~ The right-handed pitcher was helped by Encarnacion's two homers in the Cardinals' 6-5 win against Colorado.
ST. LOUIS -- The longer Jeff Suppan labored for his 100th career victory, the bigger the challenge seemed to become. He pushed the milestone into the back of his mind before his fifth try and finally got it.
Suppan pitched into the eighth inning and Juan Encarnacion homered twice in the St. Louis Cardinals' 6-5 victory over the Colorado Rockies on Saturday night.
"As a professional you try to go out there and treat it as any other game, and that was the way I trying to treat it," Suppan said. "But I will say I'm glad it's over."
Aaron Miles added a two-run double for the Cardinals, who have won five of six and beat the Rockies for the fourth time in five games this season.
Suppan (6-4) beat Colorado for the second time this year and allowed two runs and five hits in 7 2/3 innings, including Matt Holliday's team-leading 14th homer in the second. Garrett Atkins' three-run homer with two outs in the eighth off Josh Hancock cut the deficit to two.
Jason Isringhausen gave up a solo homer to pinch-hitter J.D. Closser in the ninth before finishing up for his 23rd save in 27 chances.
Suppan, a 16-game winner each of the last two seasons with the Cardinals, is 100-98 for his career and joined teammate Mark Mulder in reaching the century mark this season with his first victory since May 21 at Kansas City. In his previous four starts, he allowed 18 earned runs in 22 innings and never worked longer than six innings.
In his previous start, he gave up three homers in four innings.
"He's been motivated," Cardinals manager Tony La Russa said. "He might tell you no, but it's just like trying to get that 100th RBI or something. All of a sudden it's a distraction and it creates a certain pressure.
"He just went back to pitching and let the results take care of themselves."
Encarnacion has been batting cleanup regularly since Albert Pujols went on the 15-day disabled list on June 4 with a strained right side muscle and is 17-for-37 (.459) with nine RBIs during a nine-game hitting streak. He hit a two-run homer off Jeff Francis (5-6) in the first and led off the fourth with his 10th homer, giving him his third career multihomer game and first since Sept. 24, 2002. Encarnacion also doubled in the eighth.
La Russa said Encarnacion just needed some time to adjust to his new team.
"There was a couple of times he popped up with the bases loaded and somebody hooted, but overall I think our fans were definitely giving him the benefit of the doubt," La Russa said. "He's rewarded them."
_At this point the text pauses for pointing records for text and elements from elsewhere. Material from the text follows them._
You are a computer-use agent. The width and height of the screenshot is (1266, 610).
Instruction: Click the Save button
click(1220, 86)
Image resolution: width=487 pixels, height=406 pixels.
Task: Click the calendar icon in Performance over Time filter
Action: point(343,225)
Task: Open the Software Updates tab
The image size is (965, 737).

Francis gave up six runs on six hits in six innings and fell to 2-1 for his career against the Cardinals. In the first two games, including May 8 in St. Louis, he allowed one run in 13 2/3 innings.
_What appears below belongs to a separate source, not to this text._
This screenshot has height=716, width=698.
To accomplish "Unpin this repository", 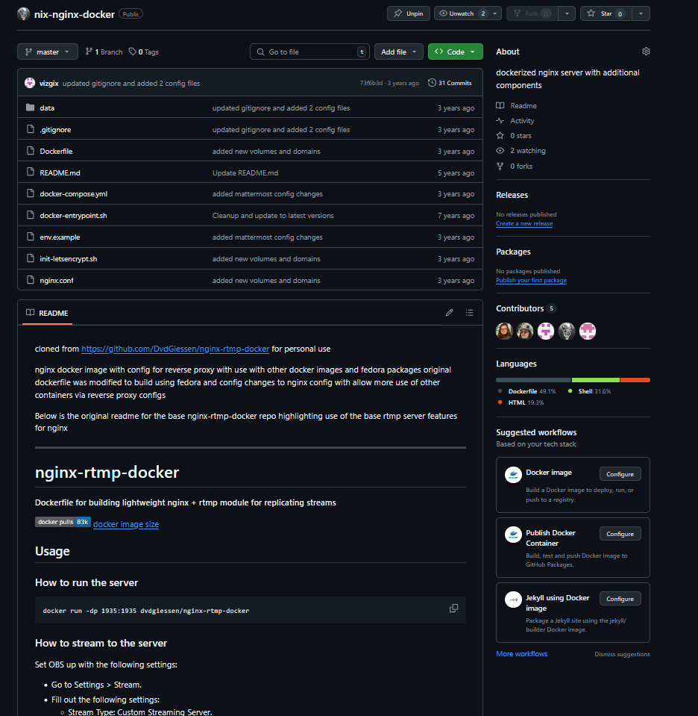I will (x=408, y=13).
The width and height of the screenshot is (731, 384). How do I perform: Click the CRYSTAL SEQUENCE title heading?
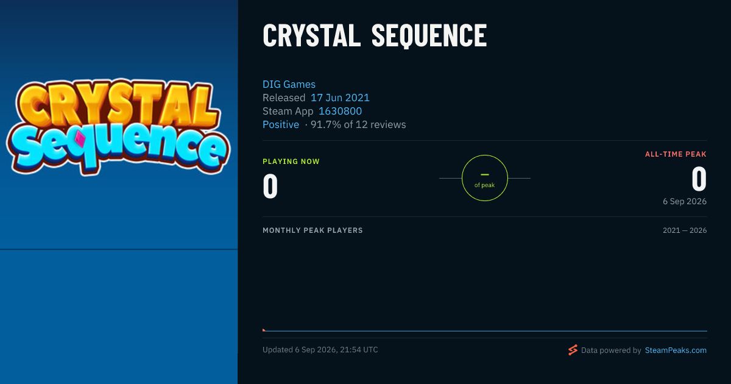click(x=375, y=36)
"I think the big difference was location," Francis said. "I think it just shows how important it is for pitchers to get ahead.
"You fall behind, six runs in six innings."
Holliday, who was 3-for-3, hit his third homer in six career at-bats against Suppan leading off the second to cut the Cardinals' lead to 2-1. Suppan walked him on four pitches in the fourth to put runners on first and second with one out, and followed with another walk to Atkins before escaping when Brad Hawpe fouled out and Yorvit Torrealba grounded out.
Holliday is a career .488 hitter (21-for-43) against the Cardinals.
"It's like a Little League average," Rockies manager Clint Hurdle said.
Encarnacion's second homer put the Cardinals ahead 4-1 in the fourth, and Miles' two-run double later in the inning made it 6-1.
Noteworthy
* Cardinals shortstop David Eckstein missed his second straight game with a mild concussion, but unlike Friday night he was in uniform. La Russa said Eckstein was "probable" to start Sunday.
* The Cardinals are 6-0 on June 17 in this decade.
* Suppan is 4-1 for his career against the Rockies.
* Scott Rolen was hitless in four at-bats and is 1-for-18 against the Rockies this season.
* Paid attendance of 45,968 was the largest crowd at new Busch Stadium, every game a sellout.